62-years-old, women (Kusum Gautam) from Satna, M.P. came to Dr. Nitin Tiwari, Sr. Interventional Cardiologist at Wockhardt Hospitals, Shankar Nagar, Nagpur with a history of shortness of breath, difficulty in lying down, palpitations, and chest discomfort. On examination, Dr. Nitin Tiwari (Sr. Interventional Cardiologist) diagnosed that patient had severe aortic stenosis with decreased pumping of heart and heart failure. She had recurrent breathlessness for which a Non-invasive ventilator was put and had recurrent irregular heartbeats for which injections were started. She had episodes of low blood pressure also which were treated. The patient had closely survived death at least 5 times.
After seeing her critical condition and grim chances of survival, Dr. Nitin Tiwari decided after 2D Echo & CT Scan that the lady requires TAVI (Transcatheter Aortic Valve Implantation) which is an interventional procedure just like angioplasty in which a crimped valve is put in the aortic position through a small puncture in the groin without major surgery or incisions on the chest.
On August 29, 2020, the Myval TAVI valve was deployed by Dr. Nitin Tiwari and his team with excellent results. The lady’s parameters improved immediately and her pumping of the heart also improved from 25 % to 42 % in 2 days.
Aortic stenosis (AS) is the most common degenerative valvular heart disease in the developed world. It affects about 2 % of people who are over 65 years of age. In those who have symptoms, without repair, the chance of death at five years is about 50 % and at 10 years is about 90 %.
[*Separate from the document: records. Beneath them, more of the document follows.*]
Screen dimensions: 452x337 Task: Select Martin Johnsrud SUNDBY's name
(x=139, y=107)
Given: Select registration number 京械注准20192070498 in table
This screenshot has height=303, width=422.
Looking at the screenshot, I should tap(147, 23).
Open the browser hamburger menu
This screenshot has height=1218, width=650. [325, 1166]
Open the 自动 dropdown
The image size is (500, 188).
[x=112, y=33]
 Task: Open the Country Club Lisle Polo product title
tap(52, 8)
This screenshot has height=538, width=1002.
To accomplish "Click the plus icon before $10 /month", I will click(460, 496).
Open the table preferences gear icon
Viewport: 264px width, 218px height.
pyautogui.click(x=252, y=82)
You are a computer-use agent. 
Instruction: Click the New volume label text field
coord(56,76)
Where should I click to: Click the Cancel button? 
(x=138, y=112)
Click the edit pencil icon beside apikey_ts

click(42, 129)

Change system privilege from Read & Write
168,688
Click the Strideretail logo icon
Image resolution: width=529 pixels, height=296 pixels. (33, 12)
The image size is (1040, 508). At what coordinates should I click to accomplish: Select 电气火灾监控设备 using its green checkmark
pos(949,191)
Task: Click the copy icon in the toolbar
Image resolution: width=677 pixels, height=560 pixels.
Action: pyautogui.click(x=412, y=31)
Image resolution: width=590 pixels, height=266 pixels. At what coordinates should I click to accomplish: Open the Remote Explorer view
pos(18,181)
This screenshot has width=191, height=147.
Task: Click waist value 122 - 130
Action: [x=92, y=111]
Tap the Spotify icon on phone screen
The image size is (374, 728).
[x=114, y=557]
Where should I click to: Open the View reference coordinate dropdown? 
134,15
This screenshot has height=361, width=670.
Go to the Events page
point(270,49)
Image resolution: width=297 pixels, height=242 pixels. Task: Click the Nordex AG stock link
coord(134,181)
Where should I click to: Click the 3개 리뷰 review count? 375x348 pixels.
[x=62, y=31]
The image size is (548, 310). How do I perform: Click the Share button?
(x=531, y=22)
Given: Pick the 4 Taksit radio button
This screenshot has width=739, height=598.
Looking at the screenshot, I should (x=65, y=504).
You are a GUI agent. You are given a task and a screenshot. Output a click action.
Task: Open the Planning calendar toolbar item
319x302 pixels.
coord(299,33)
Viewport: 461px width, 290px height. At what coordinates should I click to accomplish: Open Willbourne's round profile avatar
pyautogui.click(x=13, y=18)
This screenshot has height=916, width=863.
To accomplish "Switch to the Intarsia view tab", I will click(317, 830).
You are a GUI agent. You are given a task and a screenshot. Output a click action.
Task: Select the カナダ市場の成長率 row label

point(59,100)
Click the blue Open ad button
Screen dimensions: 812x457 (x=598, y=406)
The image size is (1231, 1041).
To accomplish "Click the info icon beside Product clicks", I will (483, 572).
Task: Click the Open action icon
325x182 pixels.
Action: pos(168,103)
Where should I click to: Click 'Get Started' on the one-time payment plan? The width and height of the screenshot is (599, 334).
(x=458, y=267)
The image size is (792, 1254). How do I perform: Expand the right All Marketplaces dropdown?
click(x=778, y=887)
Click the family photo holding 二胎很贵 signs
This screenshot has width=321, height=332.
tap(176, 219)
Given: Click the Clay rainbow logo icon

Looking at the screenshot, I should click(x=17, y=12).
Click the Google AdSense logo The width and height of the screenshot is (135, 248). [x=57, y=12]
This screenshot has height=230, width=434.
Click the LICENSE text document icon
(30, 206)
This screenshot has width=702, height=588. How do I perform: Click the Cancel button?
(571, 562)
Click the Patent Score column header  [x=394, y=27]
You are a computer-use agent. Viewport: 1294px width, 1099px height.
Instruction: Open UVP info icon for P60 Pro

The survival decreases drastically in a patient with AS after the onset of heart failure. The average life expectancy is about 2 years after the onset of heart failure. The incidence of sudden cardiac death is higher in symptomatic severe AS ranging around 34 % when compared to asymptomatic severe AS 1 %. Hence symptomatic severe AS patients are prone to develop sudden cardiac arrest during hospital stay awaiting aortic valve replacement and are also difficult to revive. In acutely decompensated severe AS, emergency TAVI is feasible which can be performed quickly with experience.
Apart from Rheumatic heart disease and Bicuspid valve the risk factors for developing AS are similar to those of coronary artery disease and include smoking, high blood pressure, high cholesterol, diabetes, and being male.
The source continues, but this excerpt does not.